Read more on Victoria Macdonald's blog: 'Serious problems' in


children's mental health services
During one particularly bad episode, in which he says he was hallucinating,
talking a lot, and "wasn't really in touch with reality", the school called an
ambulance and he was sent to A&E.

They said he couldn't come back until he was "stable" and he became an
in-patient over Easter - just before his GCSEs. At this mental health hospital,
he didn't come into contact with any health professionals for 12 whole days.
"It was an incredibly emotional time," he said. "It's very isolating, especially
when you don't have the nurses there or the professionals who aren't
supposed to be designated to you."

Sarah Brennan, chief executive of YoungMinds on the health select


committee report on child and adolescent mental health services: "For far
too long we have heard over and over again from young people and their
families about the overwhelming distress caused by lack of access to
mental health services.

"We have been told countless times of the intense frustration of mental
health professionals as they attempt to do their best for children, young
people and their families who are suffering on a daily basis. We hear from
teachers facing a tidal wave of mental health problems, and deep
frustration from professionals and commissioners asking us how can they
plan and deliver services when information on the scale of young people's
mental health problems is ten years out of date and their resources are
devastated.
"The health select committee report proves beyond all doubt that children
and young people's mental health services are facing a major crisis. The
publication of this report must be a pivotal moment in addressing this crisis,
our response has got to change, no longer can we sit back and pretend this
isn't happening."
Now 19, he says his treatment improved significantly once he was on the
right anti-psychotic drugs. He was able to go and take his GCSEs and Alevels.
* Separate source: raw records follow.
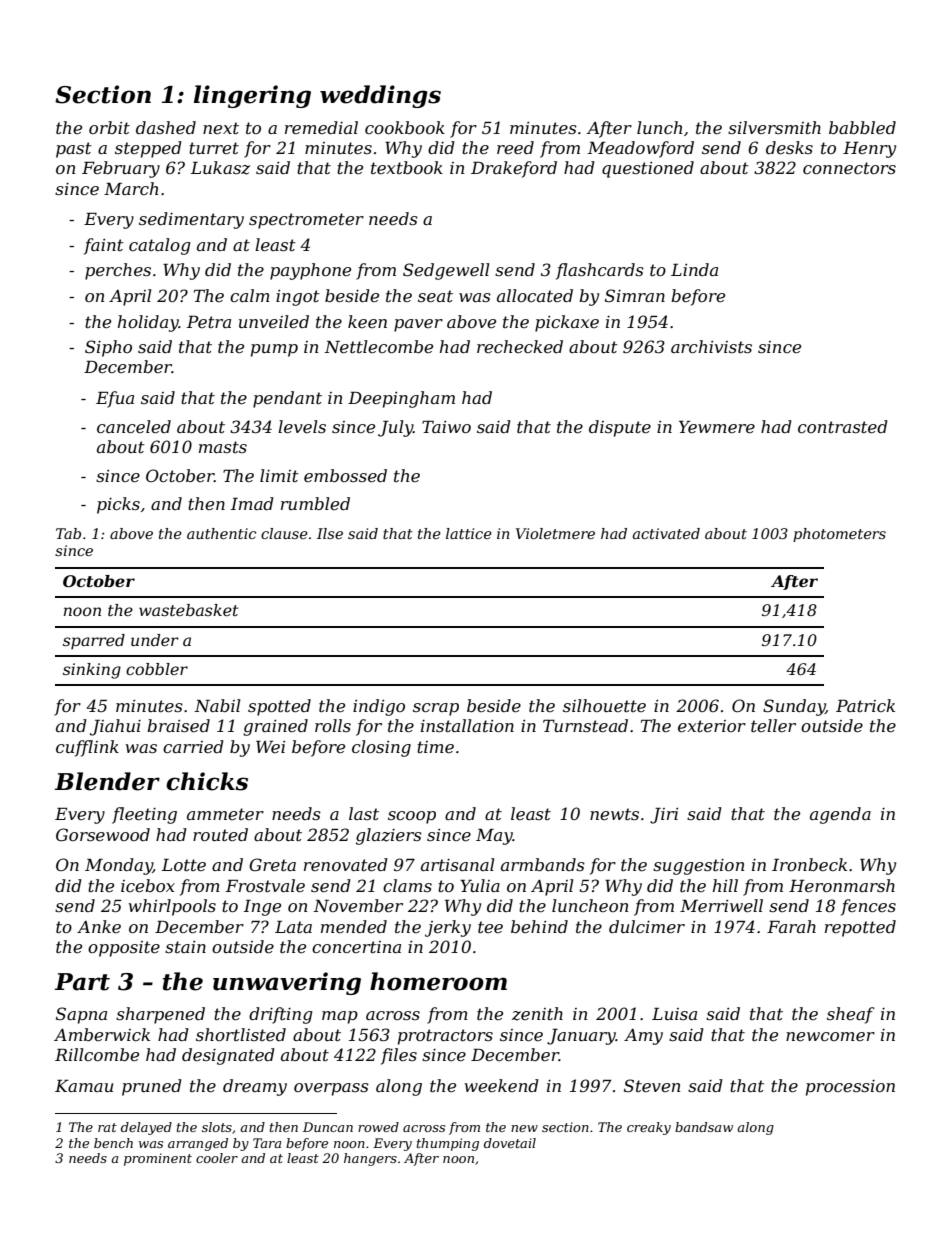 The height and width of the screenshot is (1233, 952). What do you see at coordinates (774, 127) in the screenshot?
I see `silversmith` at bounding box center [774, 127].
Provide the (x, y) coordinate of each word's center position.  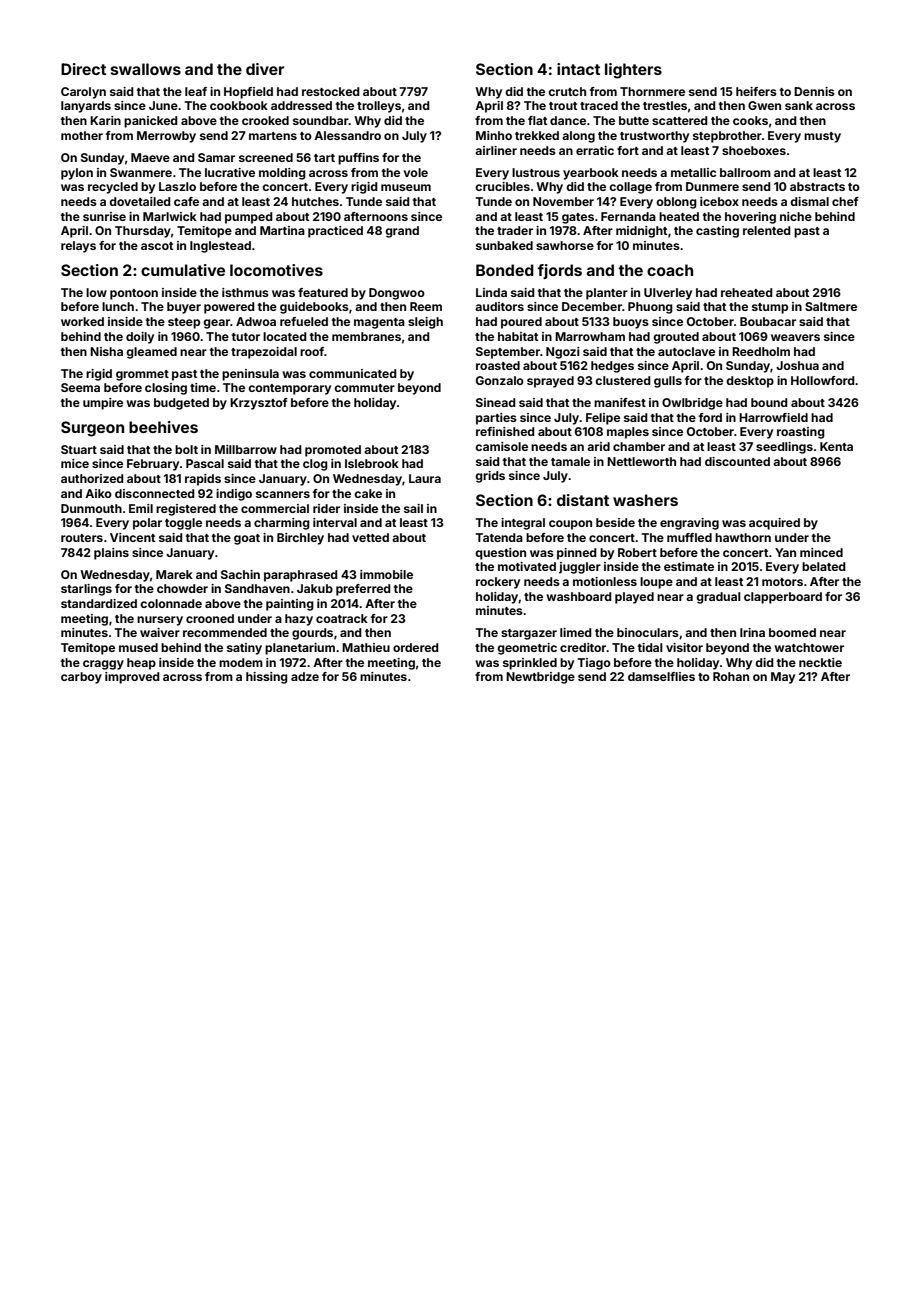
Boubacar (768, 321)
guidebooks (314, 308)
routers (82, 538)
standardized (99, 603)
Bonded (505, 270)
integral (523, 524)
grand (402, 232)
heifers (756, 91)
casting (717, 232)
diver (265, 69)
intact (578, 69)
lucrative (230, 172)
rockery (498, 583)
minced (821, 552)
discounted (737, 461)
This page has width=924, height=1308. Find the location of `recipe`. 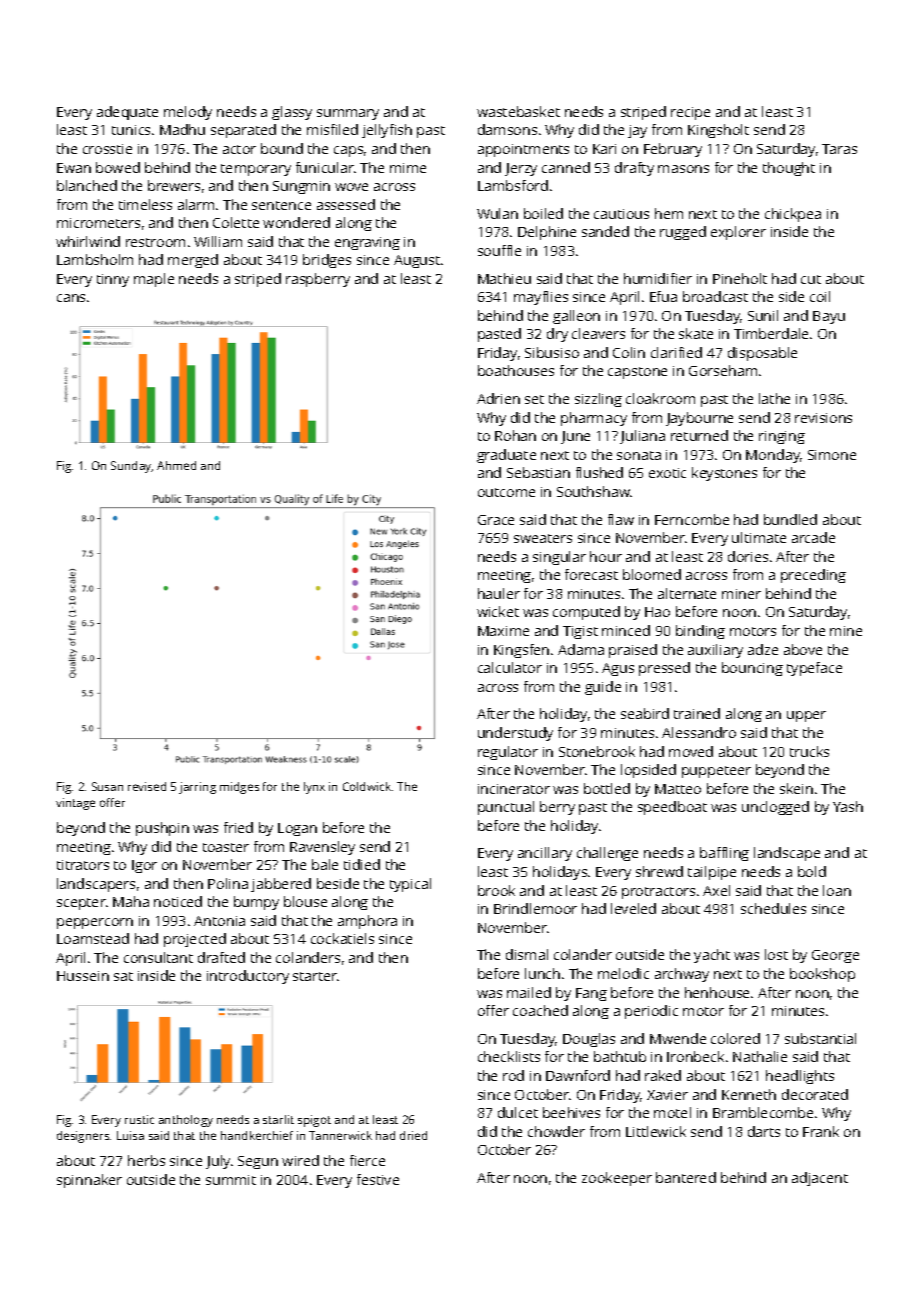

recipe is located at coordinates (690, 113).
But he welcomes today's report, particularly the call for more teacher
training and more joined up care, with communication between the various
strands of CAMHS (child and adolescent mental health services) support.

"The people I saw and my teachers, they wanted to help and wanted the
best for me," he said. "But it was a case of not knowing where to turn.
"Training on that and more confidence from teachers to know where to go
would mean the situation could be handled much better."